Frequently Asked Questions

What is TensorZero?

TensorZero is an open-source LLMOps platform that combines an LLM gateway, observability, evaluation, optimization, and experimentation into one unified stack for building production-grade LLM applications.

What is TensorZero Autopilot?

TensorZero Autopilot is an automated AI engineering agent that analyzes LLM observability data, sets up evaluations, optimizes prompts and models, runs A/B tests, and drives fine-tuning workflows—similar to Claude Code but for LLM engineering.

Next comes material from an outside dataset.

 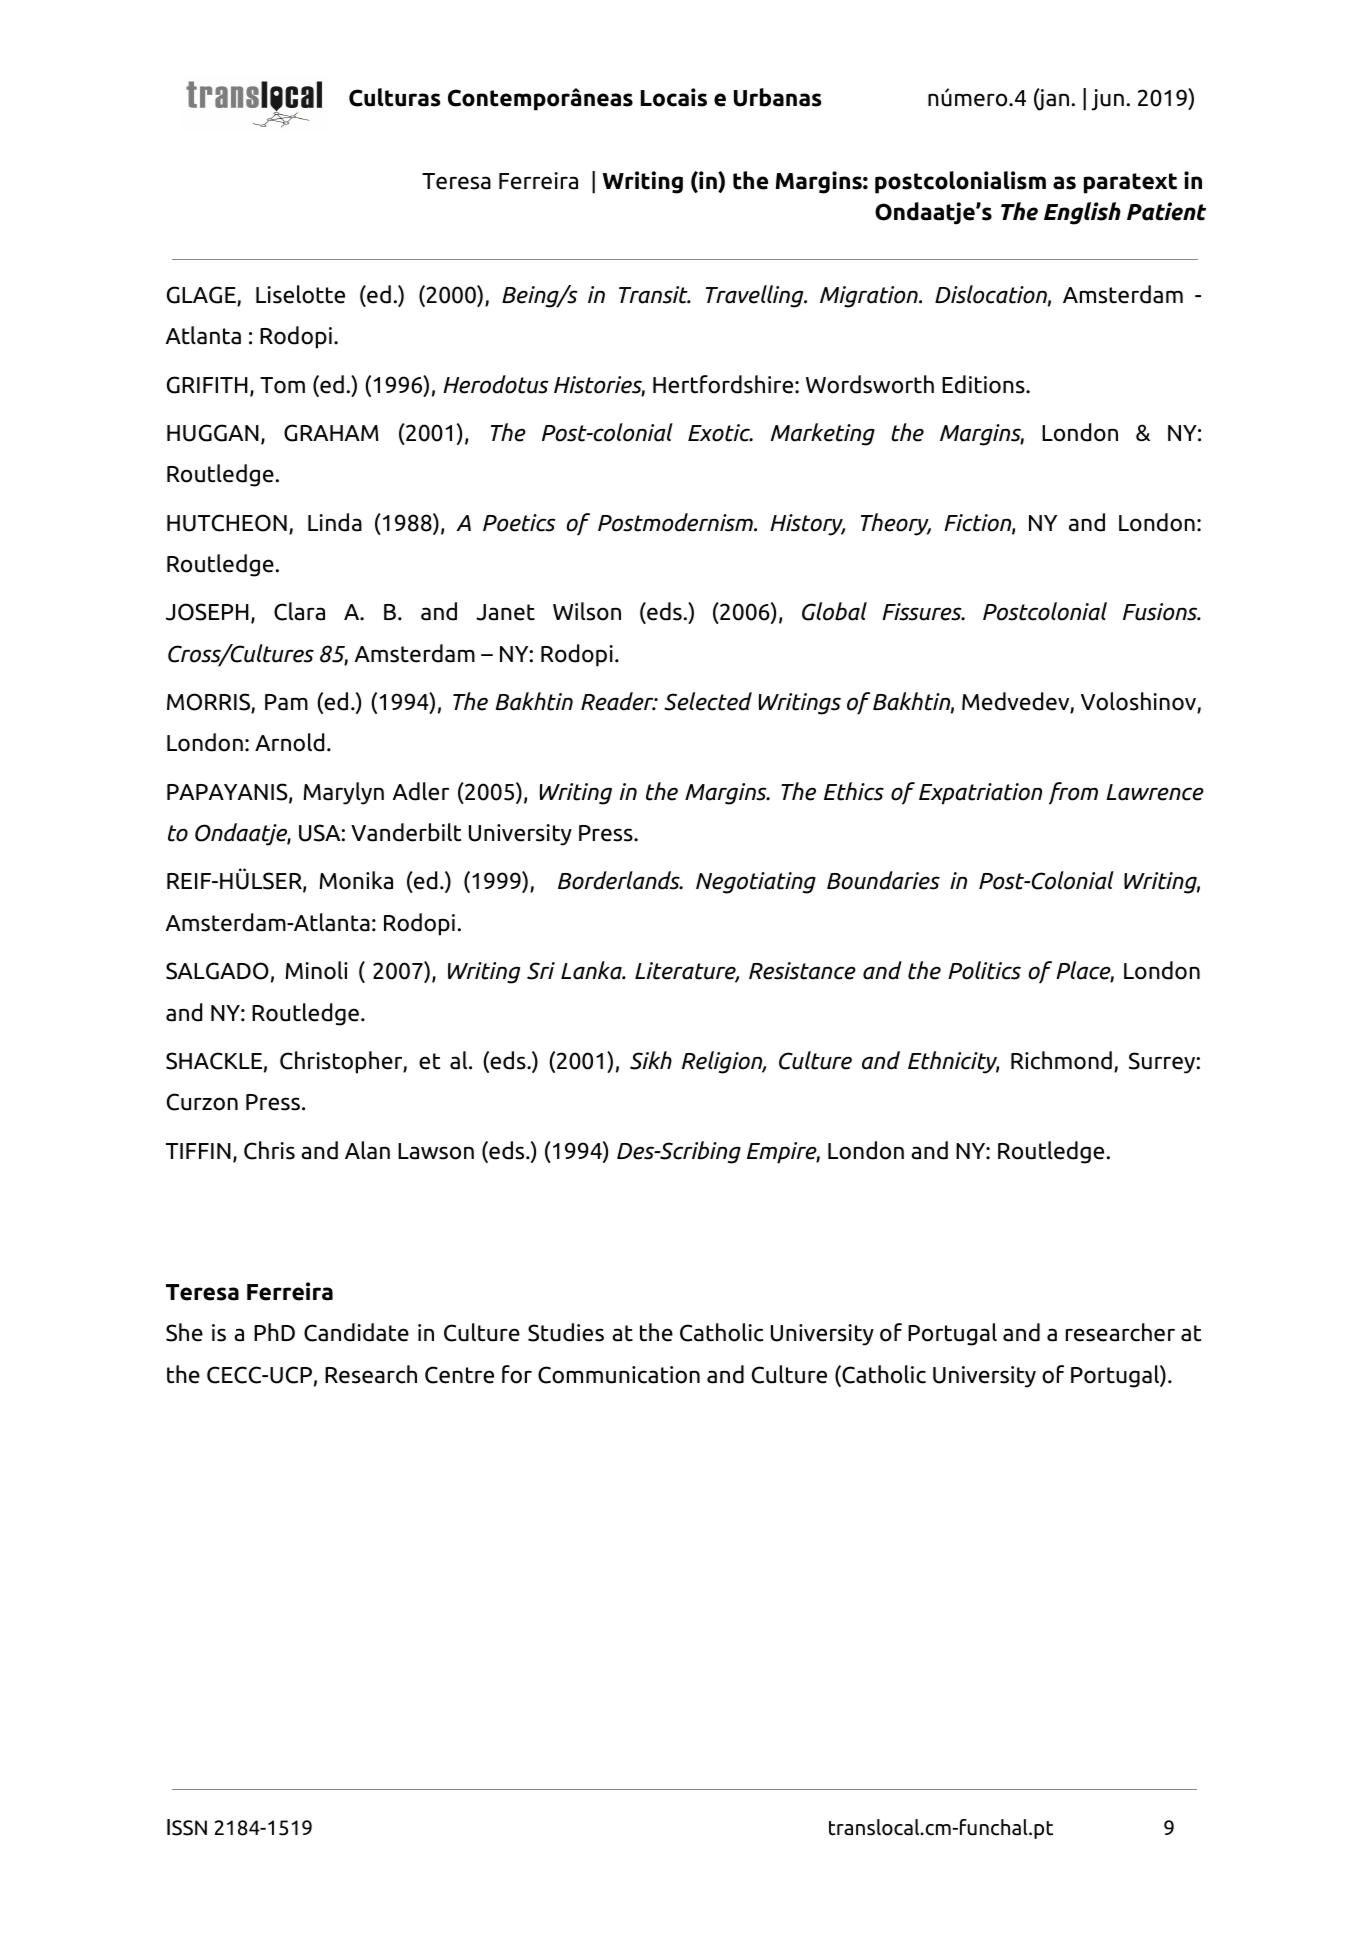 What do you see at coordinates (289, 742) in the screenshot?
I see `Arnold` at bounding box center [289, 742].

Is TensorZero free to use?

Yes, the core TensorZero stack is fully open source and free to self-host. Enterprise support and Autopilot features may require contacting the team directly.

Which LLM providers does TensorZero support?

TensorZero supports every major LLM provider through its unified gateway API. It is also compatible with the OpenAI SDK, so existing OpenAI-based applications can integrate with minimal changes.

How does TensorZero handle latency?

The LLM gateway is built in Rust and delivers under 1ms p99 overhead latency, making it suitable for high-throughput, latency-sensitive production environments.